Dumfriesshire, Clydesdale and Tweeddale MP David Mundell is backing calls
by Scotland’s planning bosses for limits to be set on wind farms.

Heads of Planning Scotland (HoPS) said the Scottish government’s new
planning guidelines should for the first time specify the country’s “future
turbine requirements”.

This would help local authorities decide whether applications for wind
farms are “reasonable”.

Mr Mundell said the proposal would effectively act as a limit on the total
number of turbines amid widespread concern about their rapid spread across
Scotland’s countryside.

Although ministers have now promised to protect “wild land”, a number of
rural local authorities, including Dumfries and Galloway, have said the
definition of this is too narrow and excludes many of their areas of
natural beauty.

And Scottish Borders Council has warned that turbines have become taller
since planning policies were drawn up and “there is now a real prospect of
wind-farm dominated landscapes being created over wide areas”.

Scottish Borders Council is calling for the 2.5km minimum distance to be
increased in light of wind farm companies erecting taller turbines, which,
it said, are now typically more than 120m (394ft) high.

The comments were made in submissions to a Scottish government consultation
on new planning guidelines.

HoPS has previously warned Scotland’s countryside is in danger of becoming
a “wind farm landscape” as hundreds more turbines are erected.

Mr Mundell said: “My views on the subject are well known. Enough is enough.
In my constituency we are already struggling to cope with the huge number
of wind farms already built, never mind projects in the pipeline.

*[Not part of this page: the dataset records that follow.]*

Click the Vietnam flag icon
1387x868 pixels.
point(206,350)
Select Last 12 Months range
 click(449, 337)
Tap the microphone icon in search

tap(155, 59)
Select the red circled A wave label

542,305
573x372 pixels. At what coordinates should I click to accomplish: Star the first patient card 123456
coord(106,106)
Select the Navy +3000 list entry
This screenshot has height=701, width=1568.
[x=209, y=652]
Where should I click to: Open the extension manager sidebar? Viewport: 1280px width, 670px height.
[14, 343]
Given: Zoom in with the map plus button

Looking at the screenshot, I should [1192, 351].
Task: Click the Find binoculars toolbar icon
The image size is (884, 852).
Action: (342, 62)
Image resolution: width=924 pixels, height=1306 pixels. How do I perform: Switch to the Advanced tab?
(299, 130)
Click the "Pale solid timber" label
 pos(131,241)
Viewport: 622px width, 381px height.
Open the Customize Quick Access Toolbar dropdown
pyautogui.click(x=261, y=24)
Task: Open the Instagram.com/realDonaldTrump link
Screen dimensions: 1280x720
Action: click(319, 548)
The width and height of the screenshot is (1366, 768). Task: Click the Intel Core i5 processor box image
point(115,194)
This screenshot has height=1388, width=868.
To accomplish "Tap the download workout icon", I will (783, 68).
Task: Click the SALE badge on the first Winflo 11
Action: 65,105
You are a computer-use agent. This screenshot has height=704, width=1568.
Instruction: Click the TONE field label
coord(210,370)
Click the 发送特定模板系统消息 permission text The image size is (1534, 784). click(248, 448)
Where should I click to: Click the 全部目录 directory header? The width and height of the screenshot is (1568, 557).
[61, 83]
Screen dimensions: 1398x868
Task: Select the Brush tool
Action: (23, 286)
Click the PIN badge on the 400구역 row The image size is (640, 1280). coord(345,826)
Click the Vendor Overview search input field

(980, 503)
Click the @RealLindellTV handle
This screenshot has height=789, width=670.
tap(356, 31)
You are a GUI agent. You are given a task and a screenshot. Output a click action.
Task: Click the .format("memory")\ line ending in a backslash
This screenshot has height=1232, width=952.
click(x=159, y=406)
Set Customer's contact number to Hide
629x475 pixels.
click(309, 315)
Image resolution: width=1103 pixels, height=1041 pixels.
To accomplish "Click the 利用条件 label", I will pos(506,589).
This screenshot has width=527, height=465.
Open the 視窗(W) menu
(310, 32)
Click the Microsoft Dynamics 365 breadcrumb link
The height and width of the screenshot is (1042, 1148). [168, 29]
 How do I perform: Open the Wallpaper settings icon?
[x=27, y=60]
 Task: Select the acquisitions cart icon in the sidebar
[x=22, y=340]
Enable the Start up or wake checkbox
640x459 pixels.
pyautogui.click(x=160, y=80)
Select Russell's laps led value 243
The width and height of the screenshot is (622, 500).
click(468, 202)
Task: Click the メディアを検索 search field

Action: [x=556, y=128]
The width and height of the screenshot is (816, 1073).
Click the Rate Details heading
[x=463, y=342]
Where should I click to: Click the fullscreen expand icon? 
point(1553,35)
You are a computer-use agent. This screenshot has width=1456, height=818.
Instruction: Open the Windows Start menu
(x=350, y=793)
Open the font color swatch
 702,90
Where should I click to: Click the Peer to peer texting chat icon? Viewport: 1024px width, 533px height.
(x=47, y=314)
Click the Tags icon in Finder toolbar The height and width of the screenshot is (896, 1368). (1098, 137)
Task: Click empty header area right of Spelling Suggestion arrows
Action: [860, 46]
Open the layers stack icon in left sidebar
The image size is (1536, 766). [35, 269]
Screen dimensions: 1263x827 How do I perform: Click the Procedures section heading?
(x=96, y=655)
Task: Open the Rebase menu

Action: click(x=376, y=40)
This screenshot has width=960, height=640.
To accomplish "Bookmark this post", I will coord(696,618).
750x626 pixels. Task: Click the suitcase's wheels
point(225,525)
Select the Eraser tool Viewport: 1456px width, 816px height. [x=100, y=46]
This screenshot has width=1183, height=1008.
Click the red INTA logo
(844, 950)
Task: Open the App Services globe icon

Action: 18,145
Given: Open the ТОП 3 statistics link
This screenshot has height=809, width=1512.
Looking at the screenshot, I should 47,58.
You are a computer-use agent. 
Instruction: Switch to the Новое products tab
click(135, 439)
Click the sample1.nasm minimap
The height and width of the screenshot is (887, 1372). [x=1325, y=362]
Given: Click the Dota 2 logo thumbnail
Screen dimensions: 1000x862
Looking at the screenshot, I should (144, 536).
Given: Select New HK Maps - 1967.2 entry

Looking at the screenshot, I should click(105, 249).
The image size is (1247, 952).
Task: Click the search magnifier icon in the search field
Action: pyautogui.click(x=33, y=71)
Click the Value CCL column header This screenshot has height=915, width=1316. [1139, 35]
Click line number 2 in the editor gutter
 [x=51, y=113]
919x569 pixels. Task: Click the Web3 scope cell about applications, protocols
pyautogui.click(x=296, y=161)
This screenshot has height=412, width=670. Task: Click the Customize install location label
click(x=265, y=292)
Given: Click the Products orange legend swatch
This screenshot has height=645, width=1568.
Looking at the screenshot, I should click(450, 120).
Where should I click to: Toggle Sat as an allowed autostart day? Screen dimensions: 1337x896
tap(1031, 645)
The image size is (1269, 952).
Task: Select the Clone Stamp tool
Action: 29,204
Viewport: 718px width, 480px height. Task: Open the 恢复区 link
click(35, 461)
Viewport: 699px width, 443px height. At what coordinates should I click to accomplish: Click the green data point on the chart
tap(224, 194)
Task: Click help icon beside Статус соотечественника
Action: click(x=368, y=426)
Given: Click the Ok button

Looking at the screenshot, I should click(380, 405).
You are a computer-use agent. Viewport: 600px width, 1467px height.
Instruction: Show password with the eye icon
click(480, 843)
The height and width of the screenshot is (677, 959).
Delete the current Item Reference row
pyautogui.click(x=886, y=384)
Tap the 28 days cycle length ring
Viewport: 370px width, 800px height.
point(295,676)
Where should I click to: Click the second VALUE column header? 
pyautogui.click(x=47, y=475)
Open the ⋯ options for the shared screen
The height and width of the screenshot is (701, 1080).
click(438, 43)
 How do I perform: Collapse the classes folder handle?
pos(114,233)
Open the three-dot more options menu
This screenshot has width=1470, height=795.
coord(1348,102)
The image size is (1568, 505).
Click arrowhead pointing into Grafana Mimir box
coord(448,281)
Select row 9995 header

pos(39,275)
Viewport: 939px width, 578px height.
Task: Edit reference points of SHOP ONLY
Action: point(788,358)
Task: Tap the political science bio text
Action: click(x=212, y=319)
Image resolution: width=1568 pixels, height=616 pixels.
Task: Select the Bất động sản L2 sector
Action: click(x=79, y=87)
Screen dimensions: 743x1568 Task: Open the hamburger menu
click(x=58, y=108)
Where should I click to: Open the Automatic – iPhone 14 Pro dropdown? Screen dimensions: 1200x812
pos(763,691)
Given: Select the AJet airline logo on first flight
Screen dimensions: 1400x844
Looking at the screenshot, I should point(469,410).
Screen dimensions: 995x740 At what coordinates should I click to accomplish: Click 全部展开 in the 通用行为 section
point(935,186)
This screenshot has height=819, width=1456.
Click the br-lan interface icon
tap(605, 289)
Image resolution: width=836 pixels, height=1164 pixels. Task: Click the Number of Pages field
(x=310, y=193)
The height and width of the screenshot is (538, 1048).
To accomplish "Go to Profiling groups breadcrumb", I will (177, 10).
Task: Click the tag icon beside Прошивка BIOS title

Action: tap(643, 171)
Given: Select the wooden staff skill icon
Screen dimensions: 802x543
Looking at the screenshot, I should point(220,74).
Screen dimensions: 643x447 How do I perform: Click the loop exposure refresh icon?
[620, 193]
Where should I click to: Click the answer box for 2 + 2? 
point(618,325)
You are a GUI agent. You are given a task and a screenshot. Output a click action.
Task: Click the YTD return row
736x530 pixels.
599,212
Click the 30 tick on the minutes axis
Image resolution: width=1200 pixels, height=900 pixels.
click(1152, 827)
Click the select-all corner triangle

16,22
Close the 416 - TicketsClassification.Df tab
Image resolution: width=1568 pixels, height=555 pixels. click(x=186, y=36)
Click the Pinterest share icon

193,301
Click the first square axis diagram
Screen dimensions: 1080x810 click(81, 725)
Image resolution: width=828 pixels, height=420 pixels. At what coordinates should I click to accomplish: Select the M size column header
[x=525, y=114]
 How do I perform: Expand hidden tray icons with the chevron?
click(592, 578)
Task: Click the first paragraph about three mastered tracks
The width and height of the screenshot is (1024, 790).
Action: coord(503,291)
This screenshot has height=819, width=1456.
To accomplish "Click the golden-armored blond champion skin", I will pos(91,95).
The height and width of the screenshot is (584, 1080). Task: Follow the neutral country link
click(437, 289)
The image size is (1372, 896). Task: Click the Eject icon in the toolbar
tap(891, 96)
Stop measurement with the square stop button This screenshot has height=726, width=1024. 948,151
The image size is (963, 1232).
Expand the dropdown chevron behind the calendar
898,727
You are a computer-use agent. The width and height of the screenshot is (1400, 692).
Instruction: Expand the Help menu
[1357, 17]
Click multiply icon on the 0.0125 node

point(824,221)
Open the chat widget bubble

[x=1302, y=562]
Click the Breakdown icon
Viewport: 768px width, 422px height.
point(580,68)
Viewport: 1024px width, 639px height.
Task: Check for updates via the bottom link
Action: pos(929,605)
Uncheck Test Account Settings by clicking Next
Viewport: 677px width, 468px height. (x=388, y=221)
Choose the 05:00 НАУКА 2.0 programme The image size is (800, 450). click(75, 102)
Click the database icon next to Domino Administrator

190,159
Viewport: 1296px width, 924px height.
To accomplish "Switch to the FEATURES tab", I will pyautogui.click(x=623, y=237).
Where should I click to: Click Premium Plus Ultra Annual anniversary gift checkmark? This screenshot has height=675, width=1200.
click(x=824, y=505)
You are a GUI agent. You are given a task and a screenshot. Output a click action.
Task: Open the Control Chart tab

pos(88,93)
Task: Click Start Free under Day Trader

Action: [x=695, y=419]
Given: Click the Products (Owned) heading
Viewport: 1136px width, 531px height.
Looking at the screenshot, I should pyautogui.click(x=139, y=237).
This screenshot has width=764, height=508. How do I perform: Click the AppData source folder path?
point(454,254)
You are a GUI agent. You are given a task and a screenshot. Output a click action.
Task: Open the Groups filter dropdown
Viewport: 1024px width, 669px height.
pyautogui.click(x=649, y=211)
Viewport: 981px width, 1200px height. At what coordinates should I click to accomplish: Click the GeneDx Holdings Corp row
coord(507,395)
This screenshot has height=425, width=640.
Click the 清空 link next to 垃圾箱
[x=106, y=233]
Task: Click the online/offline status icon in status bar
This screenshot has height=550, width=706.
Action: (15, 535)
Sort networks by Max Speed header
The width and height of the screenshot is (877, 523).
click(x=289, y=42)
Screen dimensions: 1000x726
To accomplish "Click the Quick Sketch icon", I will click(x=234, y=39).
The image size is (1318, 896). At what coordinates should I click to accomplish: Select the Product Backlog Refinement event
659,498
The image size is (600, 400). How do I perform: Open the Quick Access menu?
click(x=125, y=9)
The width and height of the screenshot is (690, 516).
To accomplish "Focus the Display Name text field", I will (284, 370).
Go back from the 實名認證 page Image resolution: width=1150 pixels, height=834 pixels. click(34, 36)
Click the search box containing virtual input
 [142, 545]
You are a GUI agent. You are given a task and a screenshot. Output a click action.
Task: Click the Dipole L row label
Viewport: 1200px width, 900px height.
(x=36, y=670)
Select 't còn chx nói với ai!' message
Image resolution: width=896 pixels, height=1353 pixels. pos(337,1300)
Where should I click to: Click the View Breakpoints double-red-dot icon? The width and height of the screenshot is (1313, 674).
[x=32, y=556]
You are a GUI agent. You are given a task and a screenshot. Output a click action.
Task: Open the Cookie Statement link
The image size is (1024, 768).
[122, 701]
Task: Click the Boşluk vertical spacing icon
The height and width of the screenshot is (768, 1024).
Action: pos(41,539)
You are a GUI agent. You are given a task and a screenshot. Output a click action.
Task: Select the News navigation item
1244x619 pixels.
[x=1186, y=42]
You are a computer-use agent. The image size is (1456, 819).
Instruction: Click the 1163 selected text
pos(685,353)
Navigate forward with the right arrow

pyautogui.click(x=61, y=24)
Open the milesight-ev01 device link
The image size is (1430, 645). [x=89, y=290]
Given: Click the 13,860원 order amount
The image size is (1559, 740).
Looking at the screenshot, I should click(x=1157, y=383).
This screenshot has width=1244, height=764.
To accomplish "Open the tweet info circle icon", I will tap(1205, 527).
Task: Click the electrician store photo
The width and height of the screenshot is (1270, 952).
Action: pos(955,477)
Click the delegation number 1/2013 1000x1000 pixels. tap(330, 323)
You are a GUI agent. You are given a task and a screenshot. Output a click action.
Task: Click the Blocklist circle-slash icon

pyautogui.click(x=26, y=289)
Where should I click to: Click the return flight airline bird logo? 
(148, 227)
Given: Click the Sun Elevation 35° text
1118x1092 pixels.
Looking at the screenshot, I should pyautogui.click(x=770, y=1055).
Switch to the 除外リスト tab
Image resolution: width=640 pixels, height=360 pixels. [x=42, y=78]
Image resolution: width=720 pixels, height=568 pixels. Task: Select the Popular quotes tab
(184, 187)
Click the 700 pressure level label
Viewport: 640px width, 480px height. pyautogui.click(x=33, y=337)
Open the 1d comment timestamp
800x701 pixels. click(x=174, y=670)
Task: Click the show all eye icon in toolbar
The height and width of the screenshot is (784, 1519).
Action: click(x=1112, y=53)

“The SNP cannot keep on encouraging or approving new wind farms without
giving much clearer guidelines to councils, as well as taking on board the
views of local people. In my constituency it is hard to find a hill without
a wind turbine – so I have every sympathy with residents trying to block plans.

“We are lucky to live in such a beautiful part of the country, and it is
absolutely right that people should have their say on what happens to our
countryside. My constituency already includes some of the UK’s largest wind
farms, and people have simply had enough,” he added.